18.2.12

O défice da democratização da economia


 


Leio devagarinho o bom ensaio de Paulo Trigo Pereira editado pela FFMS, na foto. E leio no Público que no sector empresarial do Estado (SEE), vulgo empresas públicas, «apesar de [ lhe] ter sido imposto um corte de 15%, as despesas operacionais aumentaram para mais de 3,7 mil milhões em 2011.»  Dito de outra forma, e independentemente do que vinha de trás, o SEE não só não cumpriu o que foi determinado pelo Estado e pelo acordado no plano de assistência financeira a Portugal, como apresenta prejuizos estimados em 1,5 mil milhões de euros que correspondem a resultados negativos da ordem dos 39% acima dos de 2010. À cabeça deste desvario estão a Metro de Lisboa, os hospitais, a Metro do Porto, a CP, a REFER, a Parque Expo, a Parque Escolar e a Parpublica com um descréscimo de mais de sessenta por cento dos lucros em 2011. A Estradas de Portugal protagonizou o maior desvio aos limites impostos ao endividamento do sector. E por aí fora, o que, tudo somado, pode colocar em causa o objectivo de equilibrar as contas do SEE em 2012 como consta do plano referido.
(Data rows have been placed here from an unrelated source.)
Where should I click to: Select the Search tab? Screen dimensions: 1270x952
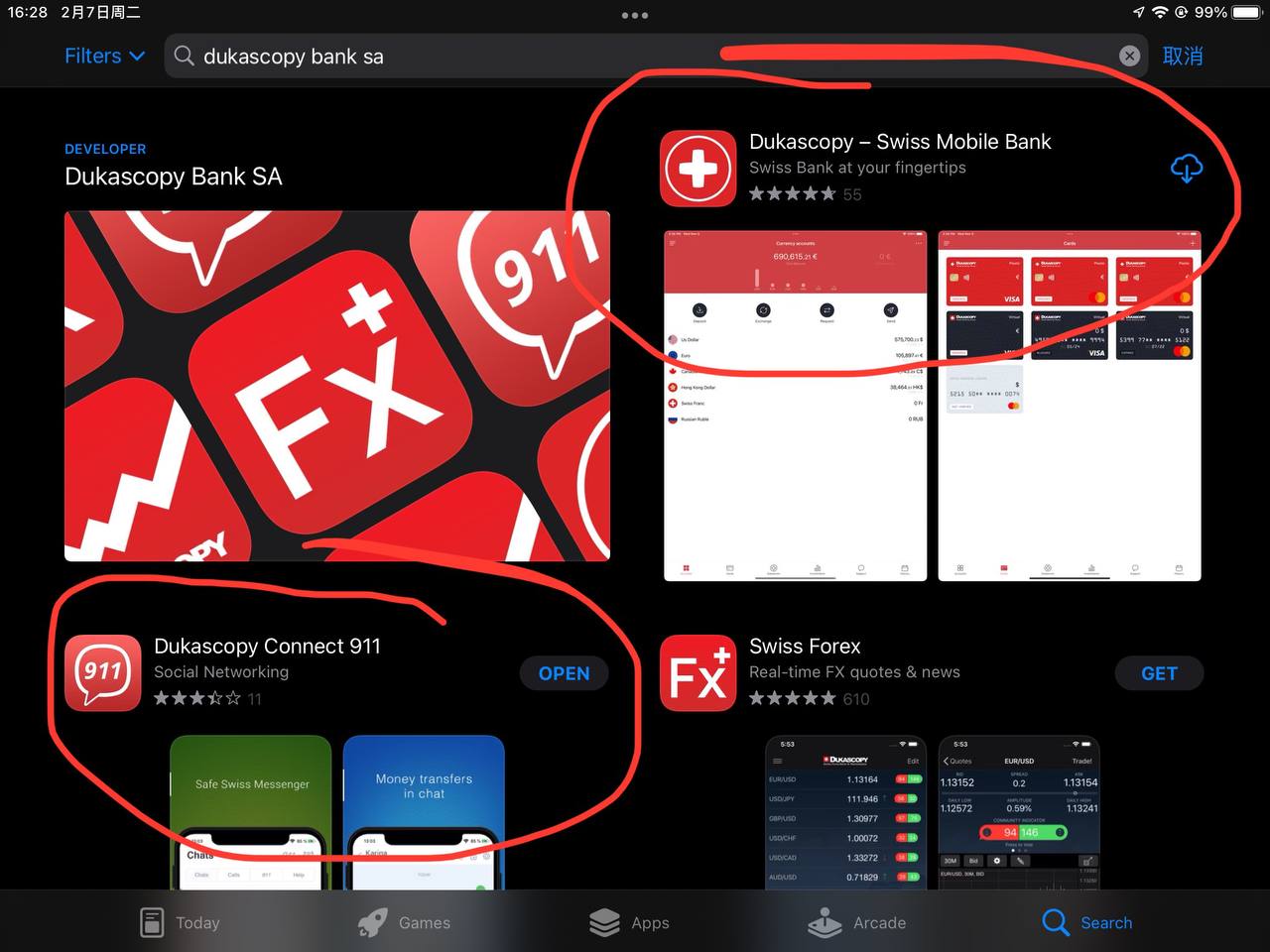[x=1086, y=922]
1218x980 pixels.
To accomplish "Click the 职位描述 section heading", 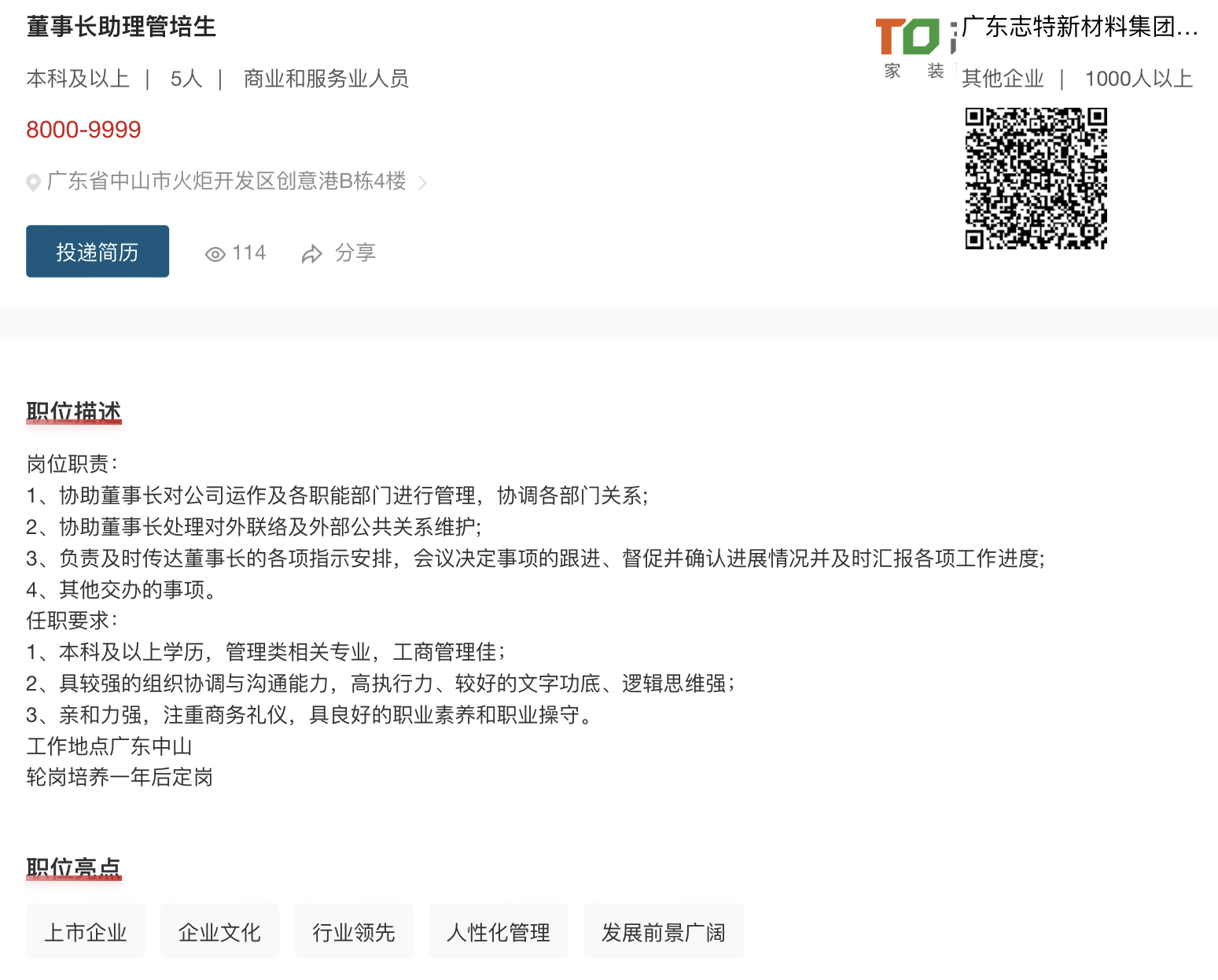I will pyautogui.click(x=74, y=411).
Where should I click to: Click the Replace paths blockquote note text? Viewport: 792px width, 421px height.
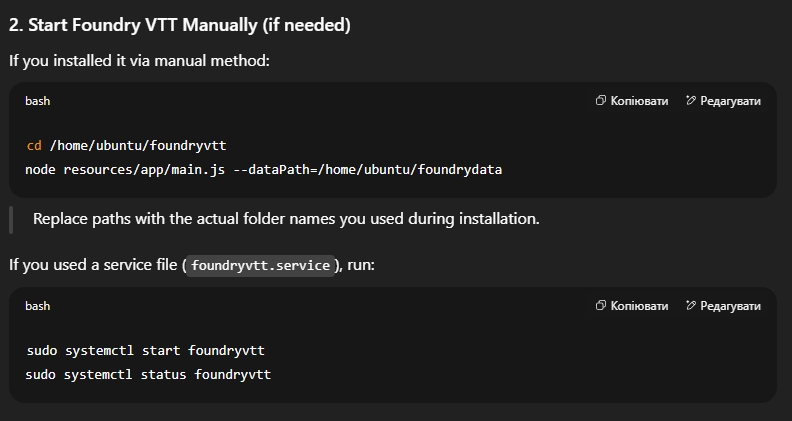click(286, 219)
Ora isto é insustentável e inadmissível. O SEE não pode continuar desenfreadamente a recorrer ao fornecimento de serviços externos (FSE) e a endividar-se sem que se ponha um termo definitivo a este aviltamento do contribuinte. Uma situação destas prejudica a democratização da economia e agrava, para usar um termo de Trigo Pereira, o défice democrático. Não há responsáveis? Ou há mas até são "premiados"?

1 comentário:

Vasco disse...

Verdadeiramente, ninguém é responsabilizado por estragar a vida a toda a gente? Até onde vai a impunidade?